Aim of the task:
Turn the records below into a Markdown table with a Row column numbering each line and a Line column holding that line's text. Leave out blank lines.
===== Data extract
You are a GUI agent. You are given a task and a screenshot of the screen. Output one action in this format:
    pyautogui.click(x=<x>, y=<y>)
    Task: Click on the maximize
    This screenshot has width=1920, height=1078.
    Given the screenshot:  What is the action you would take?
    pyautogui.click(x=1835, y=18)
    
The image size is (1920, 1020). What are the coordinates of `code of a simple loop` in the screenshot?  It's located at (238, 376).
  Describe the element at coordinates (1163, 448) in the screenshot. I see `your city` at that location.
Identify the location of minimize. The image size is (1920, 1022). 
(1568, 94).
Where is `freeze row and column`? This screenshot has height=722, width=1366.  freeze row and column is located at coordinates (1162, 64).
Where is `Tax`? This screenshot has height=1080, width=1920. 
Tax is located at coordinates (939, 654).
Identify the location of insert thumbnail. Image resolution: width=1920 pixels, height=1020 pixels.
==========
Task output:
| Row | Line |
|---|---|
| 1 | You are a GUI agent. You are given a task and a screenshot of the screen. Output one action in this format: |
| 2 |     pyautogui.click(x=<x>, y=<y>) |
| 3 |     Task: Click on the maximize |
| 4 |     This screenshot has width=1920, height=1078. |
| 5 |     Given the screenshot:  What is the action you would take? |
| 6 |     pyautogui.click(x=1835, y=18) |
| 7 | The image size is (1920, 1020). What are the coordinates of `code of a simple loop` in the screenshot?  It's located at (238, 376). |
| 8 |   Describe the element at coordinates (1163, 448) in the screenshot. I see `your city` at that location. |
| 9 | Identify the location of minimize. The image size is (1920, 1022).  |
| 10 | (1568, 94). |
| 11 | Where is `freeze row and column`? This screenshot has height=722, width=1366.  freeze row and column is located at coordinates (1162, 64). |
| 12 | Where is `Tax`? This screenshot has height=1080, width=1920.  |
| 13 | Tax is located at coordinates (939, 654). |
| 14 | Identify the location of insert thumbnail. Image resolution: width=1920 pixels, height=1020 pixels. |